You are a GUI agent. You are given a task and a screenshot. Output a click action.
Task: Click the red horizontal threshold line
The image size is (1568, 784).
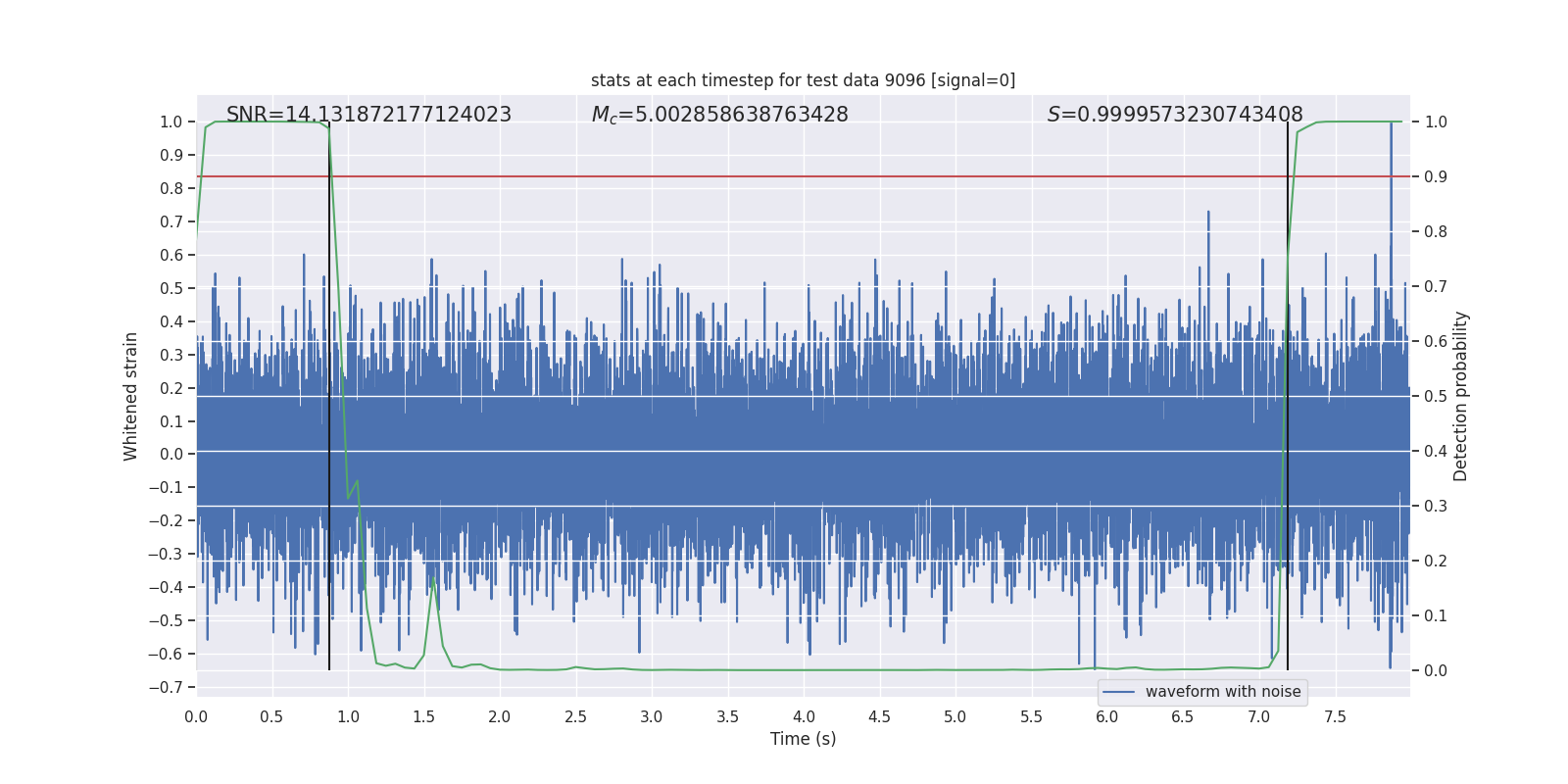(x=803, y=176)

==

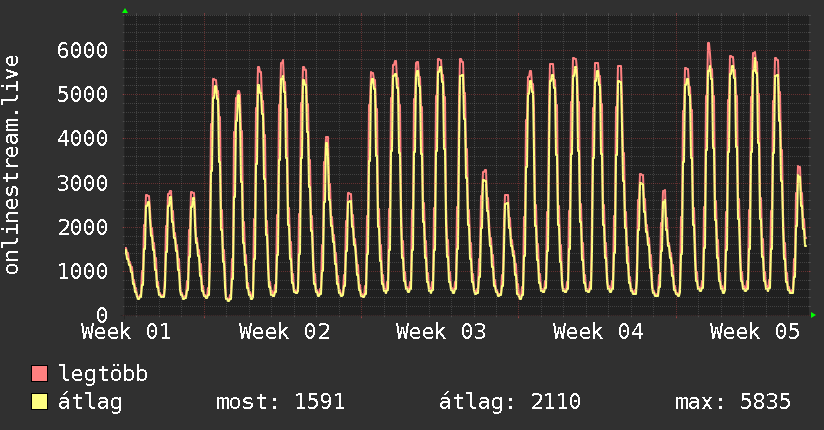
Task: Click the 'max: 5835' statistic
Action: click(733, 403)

● **What is required**: Format the listing as a JSON list of strings, one string per line, starting with the line containing "You are a GUI" and going on through the line containing "(x=803, y=176)", with both lines included. Omit blank lines, and leave the pictures out.

● **The solution**:
[
  "You are a GUI agent. You are given a task and a screenshot. Output a click action.",
  "Task: Click the red horizontal threshold line",
  "The image size is (1568, 784).",
  "(x=803, y=176)"
]